Martin uses the opportunity in this short interview to summarise his whole practice approach by describes photography as having “conceptual tensions” and uses his work to bring together “irresolvable contradictions”.  He applies it as a medium to make space look believable, countered by a disturbing suggestion “that all is not what it seems”.  He cites a “temporal manipulation” in his imagery, a term which I have contemplated and define as the often uncanny visual clues to the passage of time, both in an immediate way, the viewer may query ‘where are the people you would expect to be working in these spaces?’ a point that pervades much of his work.  But one may also question the spaces in the broader passage of time that such industrial facilities dwell.  He later speaks about a “confluence of temporalities, looking to the future” in his exhibited work on the power company. He captures the ideology of the Corbusian ideals and the ideal of “machines for living in” and the counterpoint reality of twenty-first century and the need to regenerate power generation in complex, politically sensitive, globally wired world.

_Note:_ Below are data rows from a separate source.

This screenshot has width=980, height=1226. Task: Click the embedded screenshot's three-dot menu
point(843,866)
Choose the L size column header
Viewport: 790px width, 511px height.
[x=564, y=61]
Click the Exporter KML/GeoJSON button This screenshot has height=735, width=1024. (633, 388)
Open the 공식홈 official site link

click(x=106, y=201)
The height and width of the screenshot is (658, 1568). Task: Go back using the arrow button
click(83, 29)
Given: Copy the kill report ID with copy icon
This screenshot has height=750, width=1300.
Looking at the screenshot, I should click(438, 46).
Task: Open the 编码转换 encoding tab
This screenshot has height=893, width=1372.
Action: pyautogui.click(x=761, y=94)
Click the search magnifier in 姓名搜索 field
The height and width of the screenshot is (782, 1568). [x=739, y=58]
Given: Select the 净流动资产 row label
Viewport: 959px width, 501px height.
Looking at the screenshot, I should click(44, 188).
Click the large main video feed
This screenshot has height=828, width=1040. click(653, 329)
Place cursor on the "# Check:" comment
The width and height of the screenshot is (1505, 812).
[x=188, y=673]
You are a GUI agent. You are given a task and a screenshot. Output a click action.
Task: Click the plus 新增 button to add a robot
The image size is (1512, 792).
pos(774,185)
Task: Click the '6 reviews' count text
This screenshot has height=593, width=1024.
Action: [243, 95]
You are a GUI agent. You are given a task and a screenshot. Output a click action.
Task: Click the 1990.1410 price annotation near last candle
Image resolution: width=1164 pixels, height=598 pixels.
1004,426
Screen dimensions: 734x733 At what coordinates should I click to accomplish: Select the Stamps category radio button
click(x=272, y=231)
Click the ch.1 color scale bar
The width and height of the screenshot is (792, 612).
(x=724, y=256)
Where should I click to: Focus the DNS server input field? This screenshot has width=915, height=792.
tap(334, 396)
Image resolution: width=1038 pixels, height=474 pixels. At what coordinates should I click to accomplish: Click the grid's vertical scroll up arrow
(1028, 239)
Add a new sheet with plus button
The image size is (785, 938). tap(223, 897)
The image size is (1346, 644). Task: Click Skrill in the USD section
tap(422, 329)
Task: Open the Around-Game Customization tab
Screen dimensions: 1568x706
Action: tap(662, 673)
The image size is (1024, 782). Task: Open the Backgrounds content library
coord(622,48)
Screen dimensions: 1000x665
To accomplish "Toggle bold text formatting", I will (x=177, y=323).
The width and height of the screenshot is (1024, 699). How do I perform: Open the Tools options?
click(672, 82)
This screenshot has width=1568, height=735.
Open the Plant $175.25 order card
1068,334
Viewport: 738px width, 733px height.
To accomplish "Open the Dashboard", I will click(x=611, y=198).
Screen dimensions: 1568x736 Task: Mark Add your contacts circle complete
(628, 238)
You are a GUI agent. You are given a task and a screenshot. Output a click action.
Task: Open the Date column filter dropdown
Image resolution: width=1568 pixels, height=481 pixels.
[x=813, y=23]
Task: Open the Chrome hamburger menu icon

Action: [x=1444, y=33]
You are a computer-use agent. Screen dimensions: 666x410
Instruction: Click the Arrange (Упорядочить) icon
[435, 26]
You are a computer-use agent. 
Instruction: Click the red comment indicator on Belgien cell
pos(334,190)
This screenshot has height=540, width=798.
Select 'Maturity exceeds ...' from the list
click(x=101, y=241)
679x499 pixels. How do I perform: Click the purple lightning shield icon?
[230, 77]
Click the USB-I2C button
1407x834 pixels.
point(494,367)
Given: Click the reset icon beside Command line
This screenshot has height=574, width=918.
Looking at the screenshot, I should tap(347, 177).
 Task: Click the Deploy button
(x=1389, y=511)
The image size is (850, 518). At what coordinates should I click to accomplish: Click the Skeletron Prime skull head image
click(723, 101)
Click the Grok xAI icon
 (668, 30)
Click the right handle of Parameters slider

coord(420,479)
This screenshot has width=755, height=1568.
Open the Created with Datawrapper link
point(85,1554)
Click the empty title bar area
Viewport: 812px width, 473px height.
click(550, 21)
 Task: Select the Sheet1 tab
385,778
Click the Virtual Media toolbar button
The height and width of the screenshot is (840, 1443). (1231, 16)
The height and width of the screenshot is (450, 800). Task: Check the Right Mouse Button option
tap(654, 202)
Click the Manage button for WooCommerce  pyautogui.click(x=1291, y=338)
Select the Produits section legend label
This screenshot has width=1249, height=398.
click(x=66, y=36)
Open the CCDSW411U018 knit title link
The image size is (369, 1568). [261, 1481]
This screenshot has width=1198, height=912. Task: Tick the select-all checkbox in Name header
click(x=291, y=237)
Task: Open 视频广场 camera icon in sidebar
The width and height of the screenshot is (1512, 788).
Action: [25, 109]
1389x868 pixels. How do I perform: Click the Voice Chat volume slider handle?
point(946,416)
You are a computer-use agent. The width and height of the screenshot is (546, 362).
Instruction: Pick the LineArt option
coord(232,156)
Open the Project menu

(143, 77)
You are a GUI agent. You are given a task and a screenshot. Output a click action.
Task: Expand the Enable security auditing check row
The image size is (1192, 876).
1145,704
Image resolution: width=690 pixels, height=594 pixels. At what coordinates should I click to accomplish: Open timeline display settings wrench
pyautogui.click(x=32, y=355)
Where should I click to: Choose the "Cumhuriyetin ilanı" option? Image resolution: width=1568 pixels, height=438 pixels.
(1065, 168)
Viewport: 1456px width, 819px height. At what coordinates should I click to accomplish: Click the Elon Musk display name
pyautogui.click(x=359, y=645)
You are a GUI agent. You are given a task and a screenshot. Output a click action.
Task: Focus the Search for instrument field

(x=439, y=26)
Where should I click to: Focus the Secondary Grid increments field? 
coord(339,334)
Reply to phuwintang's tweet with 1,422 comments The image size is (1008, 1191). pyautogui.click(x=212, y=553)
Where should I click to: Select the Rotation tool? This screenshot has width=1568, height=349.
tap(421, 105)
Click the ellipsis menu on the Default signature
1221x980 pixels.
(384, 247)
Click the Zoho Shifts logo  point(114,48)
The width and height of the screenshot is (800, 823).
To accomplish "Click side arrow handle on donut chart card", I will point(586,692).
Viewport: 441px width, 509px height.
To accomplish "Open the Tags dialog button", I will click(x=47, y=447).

He references a fascination for the topographical surveys of the industrial era and notes the investment into logistics, access, funding and communications that are vested in making a coherent series such as this.  The work was made in 2010 and 2011.  Early in 2010 Sean O’Hagan wrote a piece in the Guardian that reflected on the exhibition “35 years previously on the “New Topographics” a title that was coined by William Jenkins, curator of a group show of American landscape photography held at George Eastman House in Rochester, New York” which, and this is the phrase that caught my eye, when noting the 168 rigorously organised images “taken collectively, they seemed to posit an aesthetic of the banal”. It included work by Bernd and Hilla Becher who worked in America flowing their German documentary sees.  O’Hagan goes on “The New Topograhics exhibition in 1975 was not just the moment when the apparently banal became accepted as a legitimate photographic subject, but when a certain strand of theoretically driven photography began to permeate the wider contemporary art world. Looking back, one can see how these images of the “man-altered landscape” carried a political message and reflected, unconsciously or otherwise, the growing unease about how the natural landscape was being eroded by industrial development and the spread of cities”. https://www.theguardian.com/artanddesign/2010/feb/08/new-topographics-photographs-american-landscapes (Links to an external site.)

In summary, I am studying and reading more about Edgar Martins as I believe his research into the context in which he bases his work is thorough; his planning and execution clearly require the investment into relationships to obtain approval to shoot and to gain the co-operation of the people to move away for each shoot is elaborate, laborious and rewarding.  Add to this the imagery which is framed, composed, thoughtful and of the unseen, acts both as an inspiration and a parallel to my own practice and ambitions. I am driven to document spaces and respect those places in terms of their founding raison d’être, their present role, or often diminished role, in the evolving world of city development.

Above all Martins is anchored in the lineage of photographic documentary history, with a deep rigour of critical and theoretical analysis.